Before the station master finished telling what he knew, we hurried towards the direction of the fire.The road led up to the top of a low hill with a tall building behind it, and three fire pumps in the garden in front of it were trying to put out the fire, but with little success.
"Here it is!" cried Hatherley, all the more excited. "Look at the gravel, and the rosebushes, where I was lying, and the second window is where I jumped."
"Then," said Holmes, "at least you have your revenge. The lamp must have been crushed and set alight on the board wall, and they were too busy chasing you to notice. Now Keep your eyes open and look in the crowd for the friends you're looking for, but they're probably hundreds of miles away."
Holmes was right to fear, for from that day to this day we have heard nothing of the pretty woman, the sinister German, or the eccentric Englishman, and no one knows what happened to them.Early that morning, a farmer saw a carriage, with several people in it, and some heavy boxes on it, galloping towards Reading.
This group of desperadoes disappeared after fleeing, so that even the clever Sherlock Holmes failed to find them, although there were only a few clues.

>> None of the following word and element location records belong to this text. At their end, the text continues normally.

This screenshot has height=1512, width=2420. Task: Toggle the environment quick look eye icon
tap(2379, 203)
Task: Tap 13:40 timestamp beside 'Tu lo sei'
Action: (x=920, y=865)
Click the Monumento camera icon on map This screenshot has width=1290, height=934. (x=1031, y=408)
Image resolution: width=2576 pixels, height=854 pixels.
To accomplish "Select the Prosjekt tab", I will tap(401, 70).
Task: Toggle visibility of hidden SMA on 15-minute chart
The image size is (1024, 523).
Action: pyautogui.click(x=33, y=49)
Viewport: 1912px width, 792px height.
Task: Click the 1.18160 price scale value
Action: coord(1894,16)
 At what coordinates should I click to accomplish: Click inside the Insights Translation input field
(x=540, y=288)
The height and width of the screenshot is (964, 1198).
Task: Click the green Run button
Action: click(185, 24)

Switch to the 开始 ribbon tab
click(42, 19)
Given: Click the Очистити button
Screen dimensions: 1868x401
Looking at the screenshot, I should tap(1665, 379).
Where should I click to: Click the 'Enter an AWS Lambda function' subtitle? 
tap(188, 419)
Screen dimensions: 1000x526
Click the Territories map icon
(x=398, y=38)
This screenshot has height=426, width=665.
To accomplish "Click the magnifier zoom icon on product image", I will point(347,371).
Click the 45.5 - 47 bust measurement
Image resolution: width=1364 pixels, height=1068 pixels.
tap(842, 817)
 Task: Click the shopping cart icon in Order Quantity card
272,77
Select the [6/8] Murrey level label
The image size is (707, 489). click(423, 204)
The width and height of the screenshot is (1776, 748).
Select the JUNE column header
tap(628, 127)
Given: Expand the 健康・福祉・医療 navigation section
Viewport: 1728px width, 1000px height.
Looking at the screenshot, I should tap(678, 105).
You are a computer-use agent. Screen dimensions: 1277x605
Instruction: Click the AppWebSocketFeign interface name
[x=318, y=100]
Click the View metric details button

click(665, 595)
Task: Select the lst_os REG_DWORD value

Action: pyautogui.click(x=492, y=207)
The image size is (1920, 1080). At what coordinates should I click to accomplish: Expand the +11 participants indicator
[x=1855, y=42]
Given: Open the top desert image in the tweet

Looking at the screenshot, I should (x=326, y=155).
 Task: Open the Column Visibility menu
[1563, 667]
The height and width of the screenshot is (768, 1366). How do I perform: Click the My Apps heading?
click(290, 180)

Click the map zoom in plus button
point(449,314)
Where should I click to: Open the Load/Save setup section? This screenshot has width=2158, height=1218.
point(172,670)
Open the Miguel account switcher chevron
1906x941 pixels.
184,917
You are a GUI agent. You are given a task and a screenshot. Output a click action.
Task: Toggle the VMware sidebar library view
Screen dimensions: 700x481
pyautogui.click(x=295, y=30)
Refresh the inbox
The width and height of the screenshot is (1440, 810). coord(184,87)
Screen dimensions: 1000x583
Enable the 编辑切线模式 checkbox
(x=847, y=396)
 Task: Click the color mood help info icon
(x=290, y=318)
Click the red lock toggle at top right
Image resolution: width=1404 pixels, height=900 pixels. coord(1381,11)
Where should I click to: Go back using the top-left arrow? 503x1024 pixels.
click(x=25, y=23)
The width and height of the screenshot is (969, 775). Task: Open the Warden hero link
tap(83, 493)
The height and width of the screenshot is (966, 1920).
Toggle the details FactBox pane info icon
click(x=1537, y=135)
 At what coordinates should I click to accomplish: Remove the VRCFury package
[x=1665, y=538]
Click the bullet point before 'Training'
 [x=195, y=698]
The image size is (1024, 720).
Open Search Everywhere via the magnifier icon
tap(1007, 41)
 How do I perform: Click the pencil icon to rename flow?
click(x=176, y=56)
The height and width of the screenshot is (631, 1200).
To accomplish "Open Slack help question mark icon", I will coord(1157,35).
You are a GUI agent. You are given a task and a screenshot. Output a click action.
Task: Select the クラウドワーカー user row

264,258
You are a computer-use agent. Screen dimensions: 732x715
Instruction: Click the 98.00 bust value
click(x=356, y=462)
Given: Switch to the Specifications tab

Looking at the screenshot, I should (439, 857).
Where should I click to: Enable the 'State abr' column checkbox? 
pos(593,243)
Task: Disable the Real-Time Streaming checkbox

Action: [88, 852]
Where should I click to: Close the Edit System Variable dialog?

The firefighters were at a loss for the furnishings in the room, and what made them even more disturbed was that a fresh thumb was found on a balcony on the third floor, which made them very troubled.It was around sunset that their efforts paid off modestly, and the fire was brought under control.But the collapse of the house was unavoidable, and the site finally turned into rubble and ruins. Except for the remaining steel pipes and cylinders, there was nothing left.We also found many ingots of nickel and tin stored in an outer room, but no coins, which is also evidence of the heavy chests mentioned above.
Thanks to the clear footprints left in the soil, we know how the hydraulic engineer was transported from the garden to the place where he regained consciousness. Otherwise, no one will probably solve the mystery.Obviously two people carried him out, one with small feet and the other with big feet.Anyway, it might be true that the Brit helped the woman move the unconscious man out of danger.
As we returned to London on the train, the hydraulic engineer was devastated: "Oh, it's all too bad, I lost my thumb, and my £[-] honorarium, and what did I get?"
"Experience!" Holmes smiled. "You need to understand this truth. From another perspective, it may be valuable: as long as this matter is publicized to the public, I can guarantee that your firm will have a good reputation." , and it will always be like this.”